### [Q1.] What is the difference between a t-test and a z-test? Provide an example scenario where you would use each type of test.

[Ans]

| Aspect | t-test	| z-test |
| ------ | ------ | ------ |
| Sample Size	| Typically used when sample size is small (n < 30). |	Used when sample size is large (n ≥ 30). |
|Population Std Dev	| Population standard deviation is unknown. | Population standard deviation is known. |
| Distribution | Assumes the sample follows a t-distribution. |Assumes the sample follows a normal distribution. |
| Usage	| Used when data is more variable or sample size is small. |	Used when the population is well-defined and sample size is large. |

### [Q2.] Differentiate between one-tailed and two-tailed tests.

[Ans]

| **ONE-TAILED TEST** | **TWO-TAILED TEST |
| ------------------- | ----------------- |
| A one-tailed test evaluates whether the sample mean is significantly greater or less than a known value or another sample mean, in only one direction. | A two-tailed test evaluates whether the sample mean is significantly different from a known value or another sample mean, in both directions (either greater or less). |
| If you're testing whether a new drug is better than the current one (and not worse), you'd use a one-tailed test. | If you're testing whether a new drug has a different effect (could be better or worse) than the current one, you'd use a two-tailed test. |

### [Q3.] Explain the concept of Type 1 and Type 2 errors in hypothesis testing. Provide an example scenario for each type of error.

[Ans]

| **TYPE 1 ERROR** | **TYPE 2 ERROR** |
| ---------------- | ---------------- |
| We reject the null hypothesis, when in reality it is true. | We retain or accept the null hypothesis, when in reality it is false. |
| The test results suggest that the new drug is more effective than the placebo, but in reality, the drug has no additional effect. |  The test results suggest that the new drug is not more effective than the placebo, but in reality, the drug does have a positive effect. |

### [Q4.] Explain Bayes's theorem with an example.

[Ans]

**Bayes's Theorem** is a fundamental concept in probability theory that describes how to update the probability of a hypothesis based on new evidence. It calculates the probability of an event based on prior knowledge of conditions related to the event.

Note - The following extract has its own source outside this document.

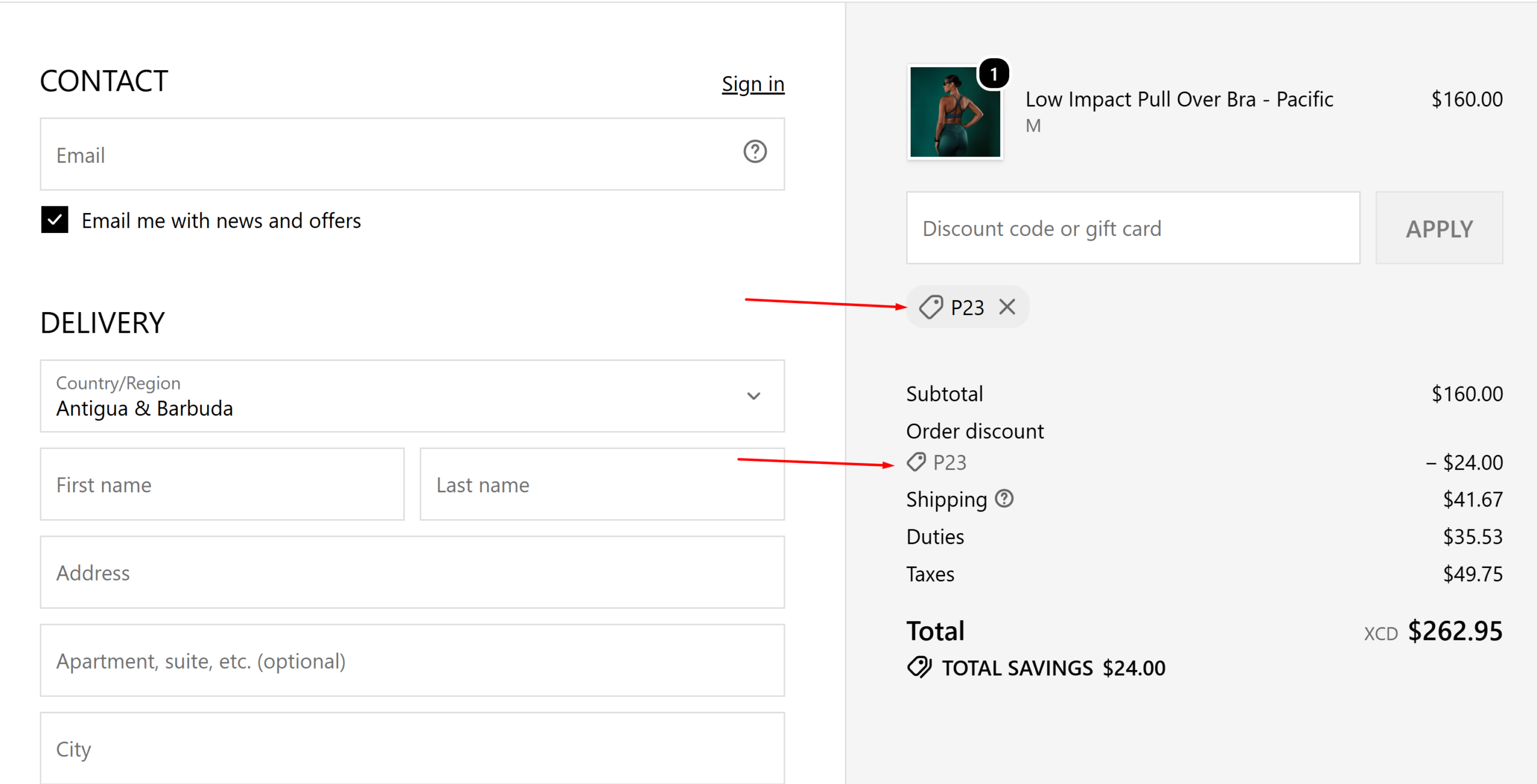Open the Country/Region dropdown
Viewport: 1537px width, 784px height.
click(412, 396)
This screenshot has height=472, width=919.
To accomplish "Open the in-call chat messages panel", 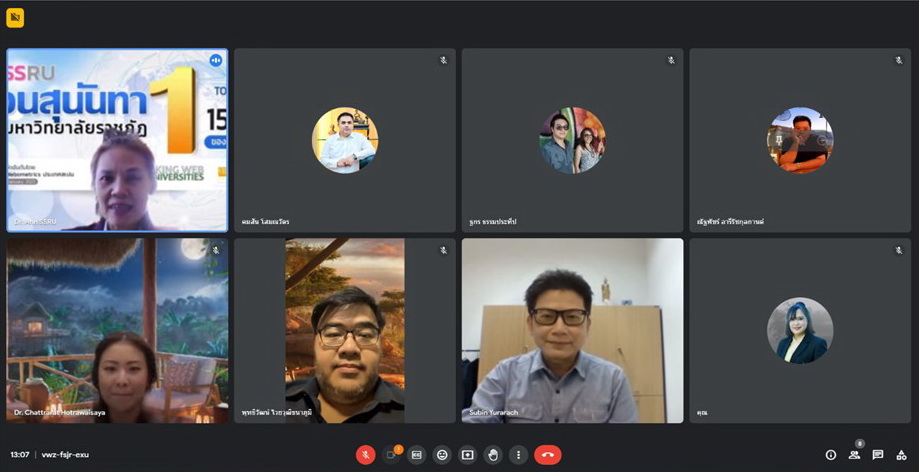I will [878, 455].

Imagine you’re trying to figure out the probability that it rained, given that you see traffic on your way to work. Let’s assume that the chance of rain on any given day is 30%, and the likelihood of traffic when it rains is 80%. However, even when it doesn’t rain, there’s still a 40% chance of traffic. Now, using Bayes’s Theorem, we can calculate the probability that it rained, knowing there is traffic.
First, we calculate the total probability of traffic, which takes into account both when it rains and when it doesn't. This comes out to 52%. Applying Bayes’s formula, we find that the probability it rained, given that you see traffic, is about 46%. In other words, seeing traffic gives us some evidence that it might have rained, but it’s still less than a 50-50 chance because traffic can happen even without rain.

### [Q5.] What is a confidence interval? How to calculate the confidence interval, explain with an example.

[Ans]

A confidence interval is a range of values, derived from sample data, that is likely to contain the true population parameter (like the mean) with a certain level of confidence. The confidence interval gives an estimate of where this parameter lies, along with the level of uncertainty.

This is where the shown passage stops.